SILENCES ET RUMEURS DANS LES ETABLISSEMENTS SCOLAIRES: PROBLEMES DE COMMUNICATION ? APPORTS PSYCHANALYTIQUES [1]2

Mireille Cifali

 

I. Introduction

L'établissement scolaire comme lieu collectif appelle "naturellement" un regard sociologique posé sur ses rouages, ses organisations internes, ses règles, ses pouvoirs, et plus encore. La psychanalyse peut-elle alors s'y introduire, en a-t-elle même la légitimité ? Après bien d'autres - des psychanalystes et des psychosociologues comme René Kaes ou Eugène Enriquez[3] -, je répondrai "oui". Souvent sur un même objet, le point de vue de la sociologie ne peut exclure celui de la psychanalyse et vice versa : l'un ne va pas sans l'autre.

Notre rapport à l'organisation et à l'établissement peut être en effet appréhendé à travers des mécanismes psychiques très primitifs : peur, angoisse, attaque, fuite, crainte de l'autre, demande de protection, solidarité contre l'ennemi. Nous y jouons le clivage entre bon et mauvais. Comme mode organisationnel, l'établissement a donc une dimension affective qui, si on la nie, resurgira en crise, passage à l'acte, dépression, somatisation, etc. Chacun y cherche des pare-angoisses.

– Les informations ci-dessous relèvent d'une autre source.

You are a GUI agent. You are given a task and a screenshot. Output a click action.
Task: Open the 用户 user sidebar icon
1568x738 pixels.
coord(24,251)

Si tout changement y est vécu parfois si dramatiquement, c'est que l'extérieur est soutien à notre intérieur : l'un se fissurant, l'autre s'angoisse. Agressivité, incapacité de penser, inhibition, explosion passionnelle ne cessent de bouleverser l'ordre souhaité. Il est difficile d'être lucide sur ce plan. Nous pouvons souffrir de notre rapport à une organisation et il existe une pathologie institutionnelle, une folie engendrée parfois par ceux qui sont au pouvoir, parfois par d'autres circonstances.

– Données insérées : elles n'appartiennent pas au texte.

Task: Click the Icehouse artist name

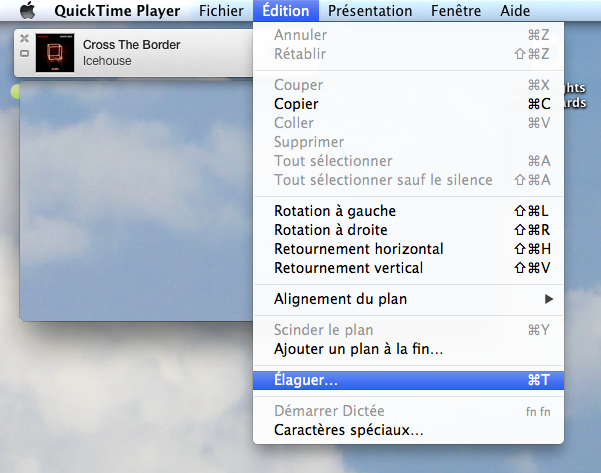Action: (x=107, y=61)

Sur quelle réalité vais-je appuyer mon discours? Si j'ai travaillé dans des établissements d'éducation ou des hôpitaux, je n'ai pas de "recherches de terrain" dans les établissements scolaires secondaires. Pourquoi alors accepter de parler à des personnes qui y vivent quotidiennement? Parce que cette distance peut être précieuse, si elle est nommée. Sans prétendre savoir à la place de, je peux en revanche partager certaines interrogations qui seront soit reconnues pertinentes soit jugées impropres pour cause de différence. Avec bien des métiers de l'humain, je me maintiens dans cette position : non pas affirmation d'un savoir sur mais partage d'interrogations. Je me réfère à un "autre" savoir : que sort-il d'une telle confrontation? Depuis de nombreuses années, je tente en effet d'articuler deux champs particuliers, la psychanalyse et l'éducation, dans l'optique de permettre aux personnes du terrain de penser la complexité de leur métier : respect de leurs particularités mais décentration de leurs conceptions habituelles.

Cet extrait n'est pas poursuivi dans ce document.